■ **Work order**:
Please repeat exactly the lines from the one containing "Click the vertical scrollbar in Data preview" through the last line of the records below, both included, and leave out any pictures.

■ **Records to use**:
---

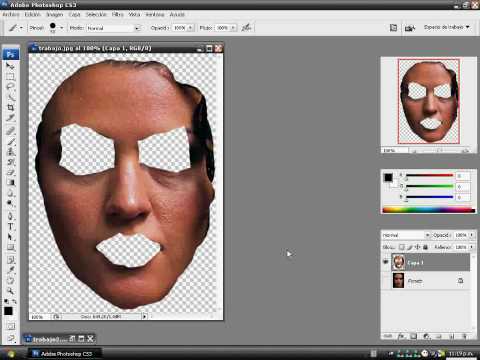Select the Zoom magnifier tool

[x=10, y=291]
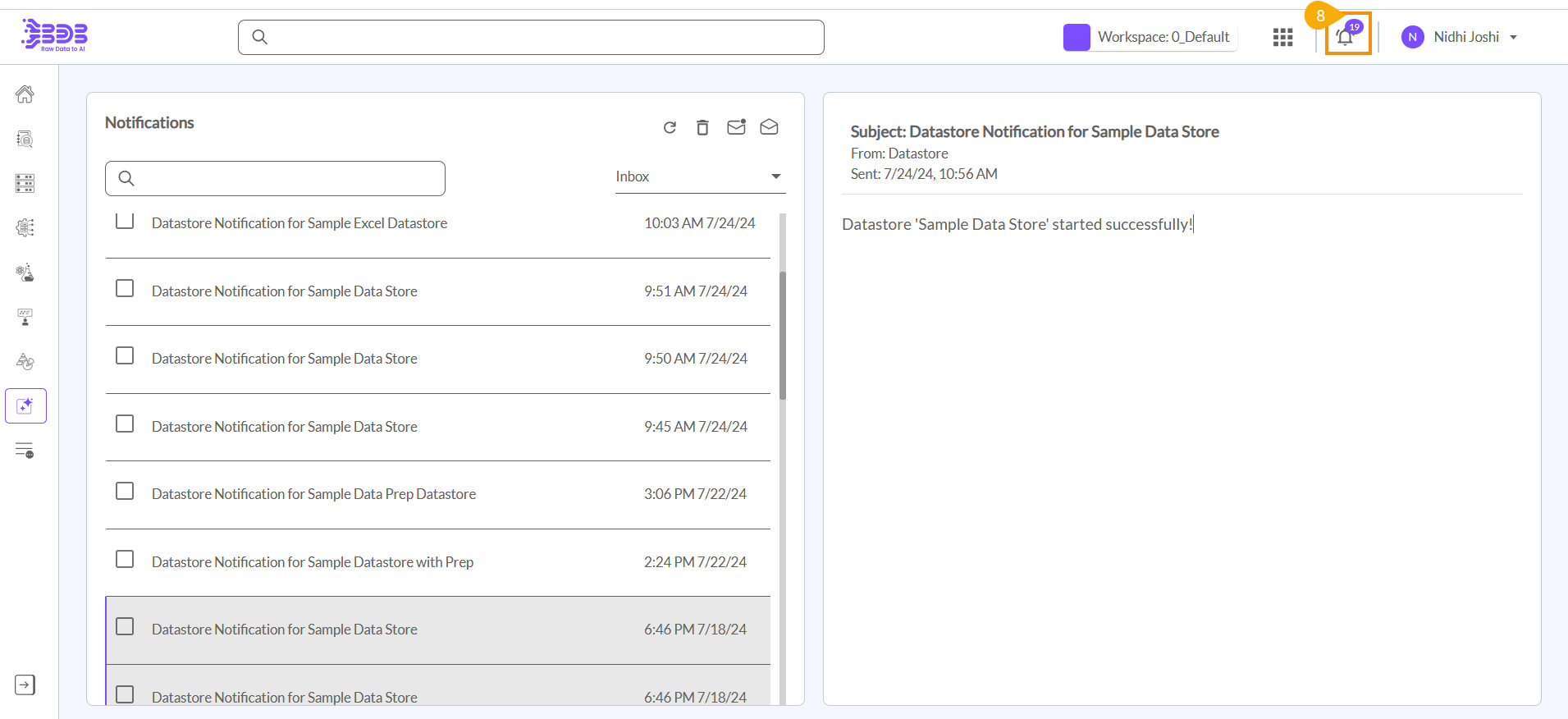The height and width of the screenshot is (719, 1568).
Task: Tick checkbox for the 9:51 AM notification
Action: pos(125,288)
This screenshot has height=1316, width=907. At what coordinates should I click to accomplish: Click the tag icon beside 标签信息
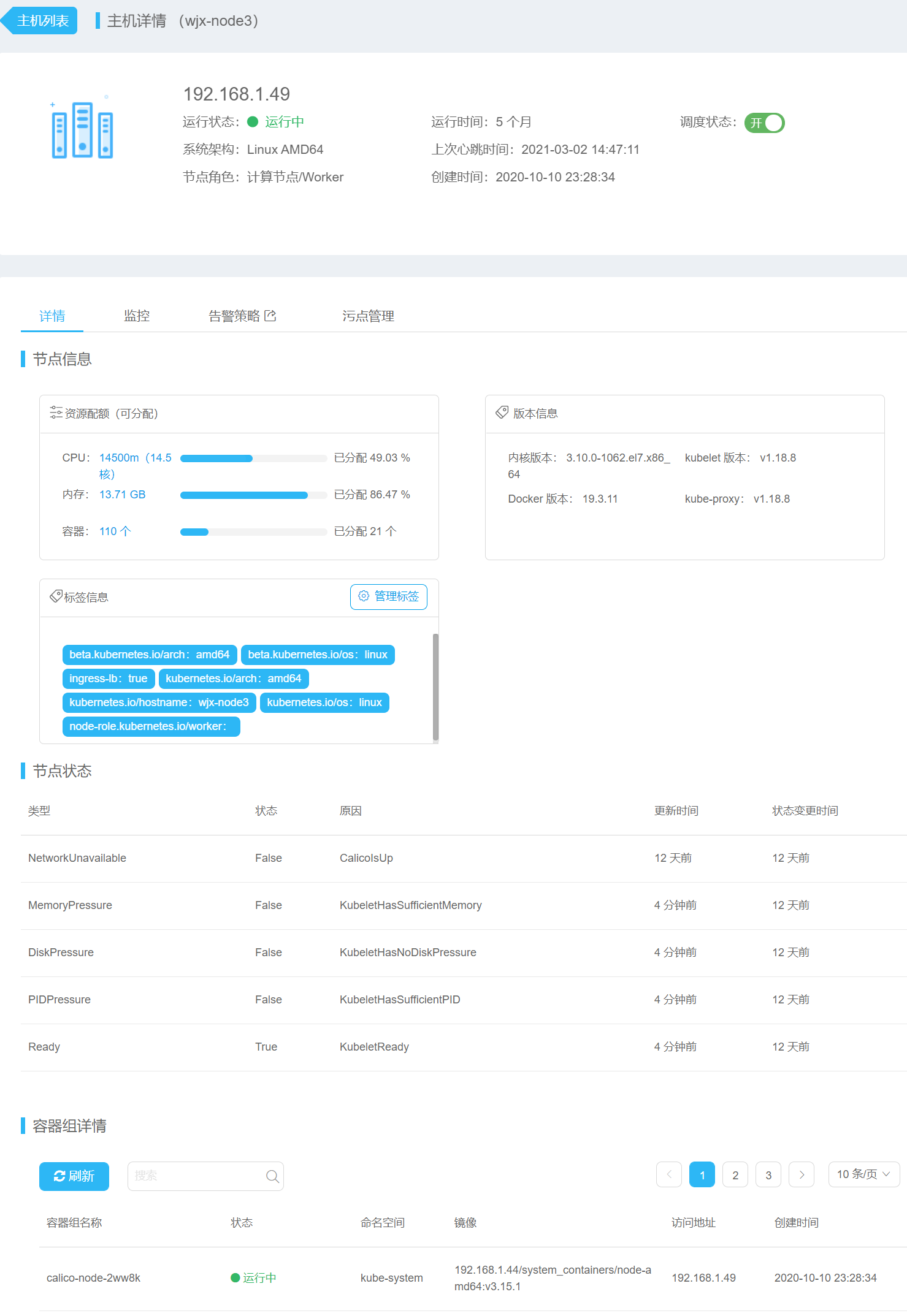(x=56, y=596)
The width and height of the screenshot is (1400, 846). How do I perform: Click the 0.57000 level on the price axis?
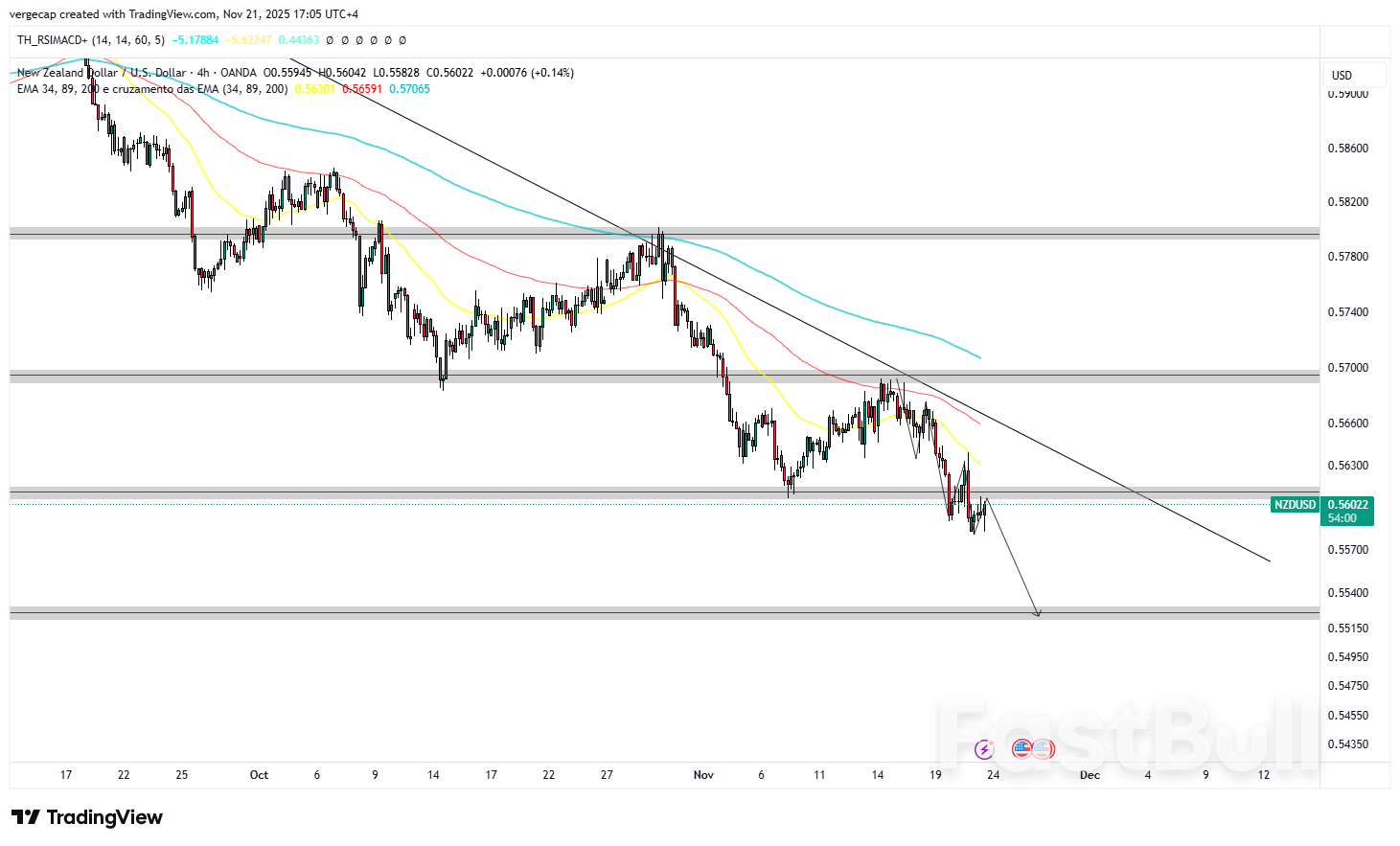1347,368
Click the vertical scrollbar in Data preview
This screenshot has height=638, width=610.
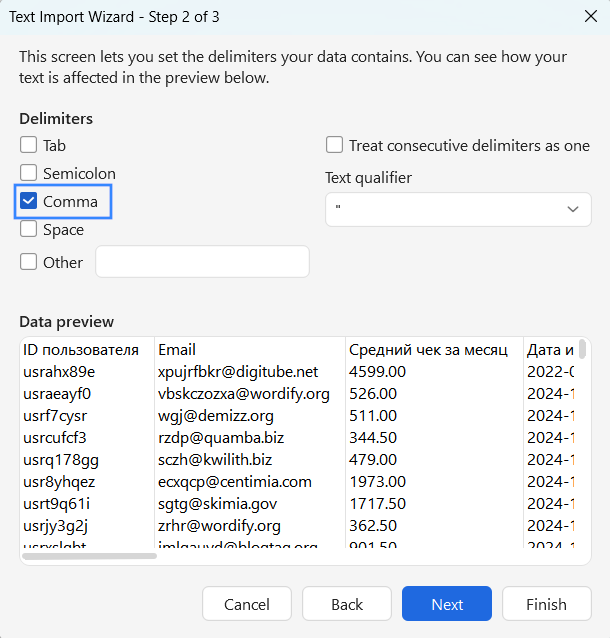pyautogui.click(x=582, y=351)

---

■ **Finished task**:
Click the vertical scrollbar in Data preview
This screenshot has height=638, width=610.
pyautogui.click(x=582, y=351)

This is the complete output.